— What is expected —
Return all of the entries exactly, with nothing added or left out.

(Items from a data source)
__________________________________________________

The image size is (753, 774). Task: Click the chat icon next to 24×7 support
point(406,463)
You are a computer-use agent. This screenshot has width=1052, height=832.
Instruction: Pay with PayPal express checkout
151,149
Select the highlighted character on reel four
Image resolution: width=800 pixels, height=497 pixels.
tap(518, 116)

__________________________________________________

— Solution to this exercise —
The image size is (753, 774). Task: Click the chat icon next to 24×7 support
point(406,463)
You are a computer-use agent. This screenshot has width=1052, height=832.
Instruction: Pay with PayPal express checkout
151,149
Select the highlighted character on reel four
Image resolution: width=800 pixels, height=497 pixels.
tap(518, 116)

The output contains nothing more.